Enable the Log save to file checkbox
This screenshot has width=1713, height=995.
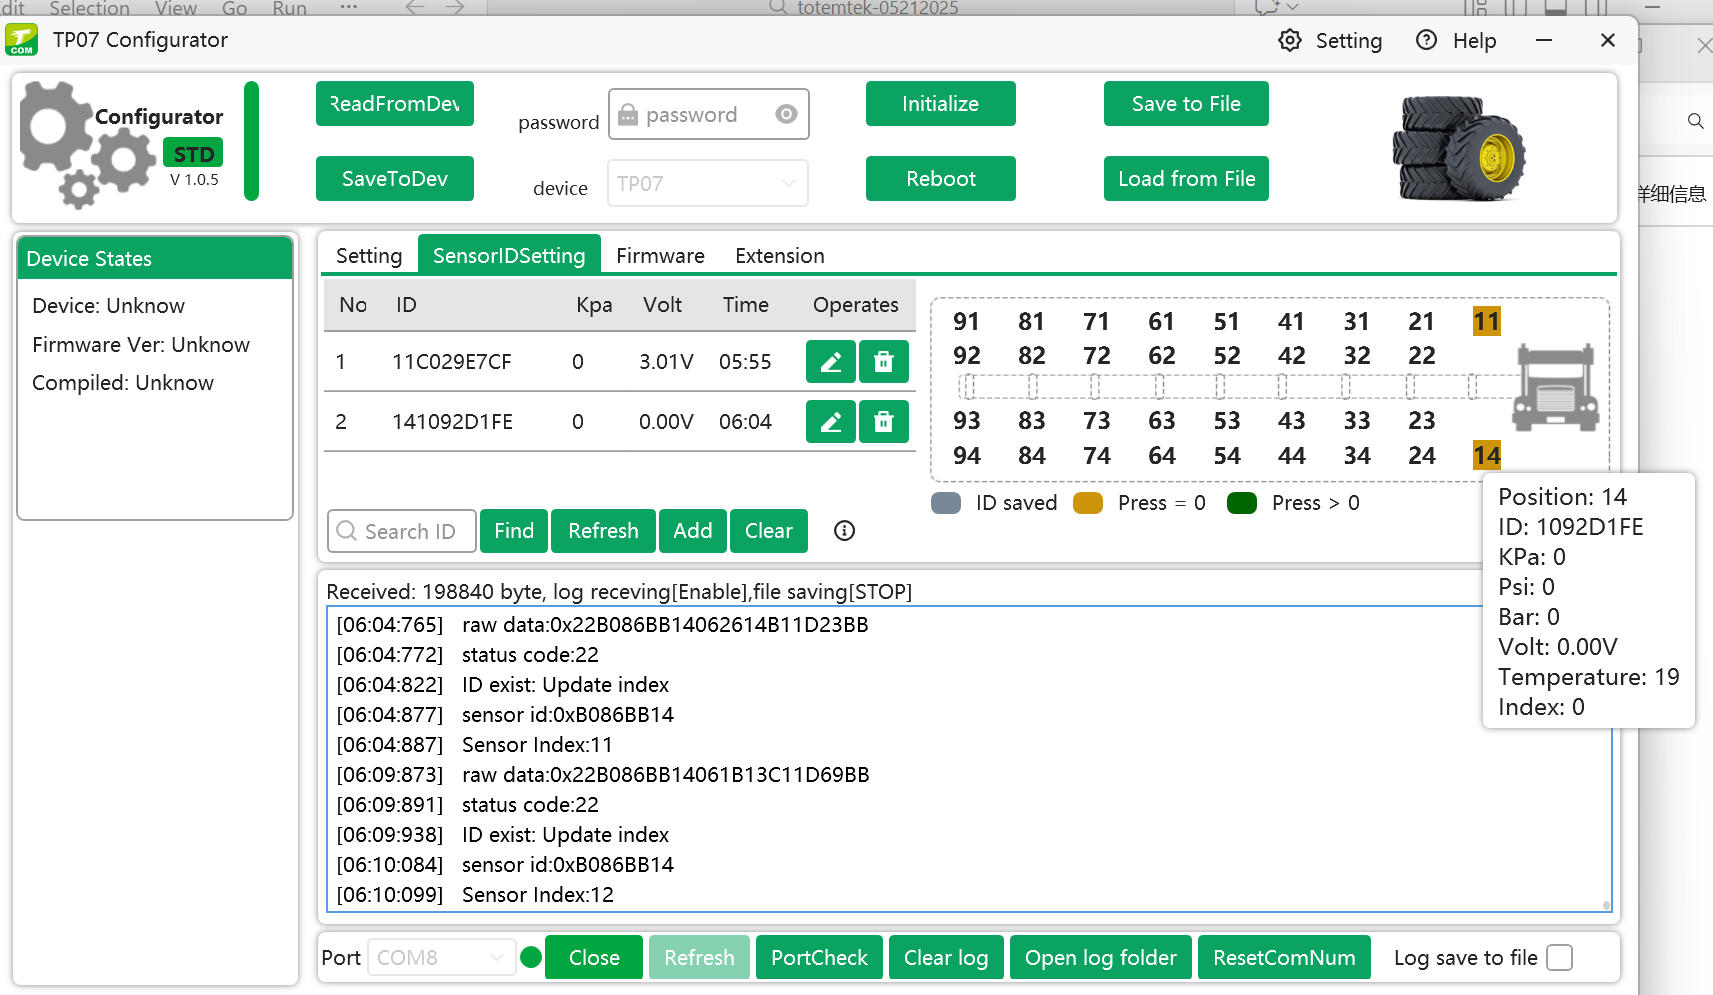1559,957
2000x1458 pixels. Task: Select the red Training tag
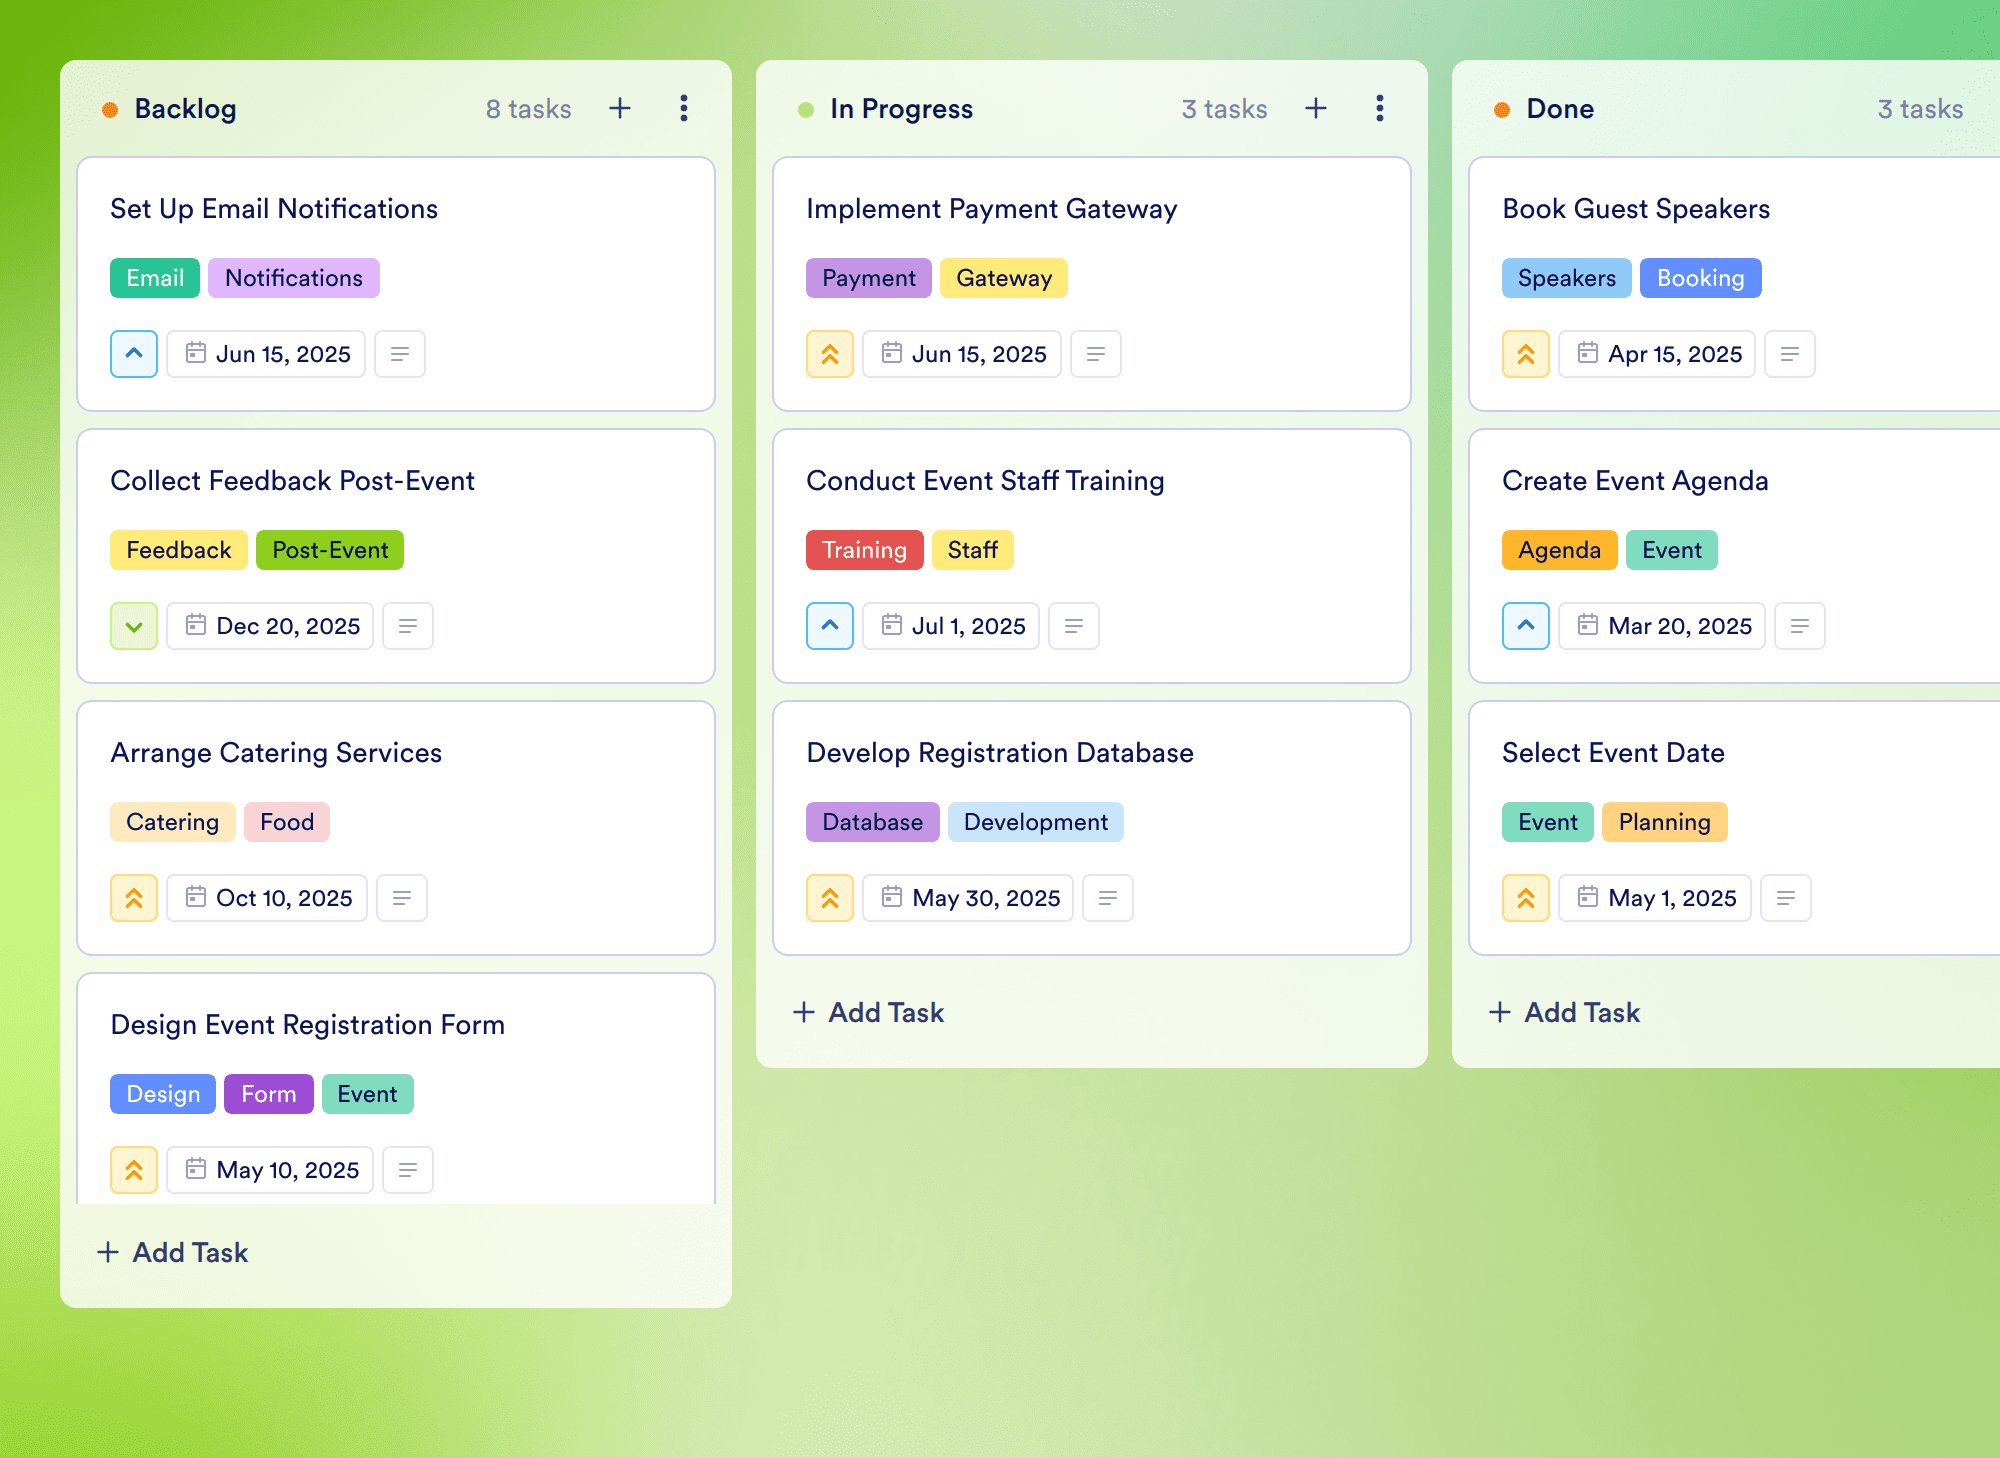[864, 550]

**GOAL OF THE EXERCISE**
Reproduce all of the material exactly, apart from the pictures.

**OUTPUT FOR THIS TASK**
Enable the Log save to file checkbox
This screenshot has width=1713, height=995.
1559,957
2000x1458 pixels. Task: Select the red Training tag
[864, 550]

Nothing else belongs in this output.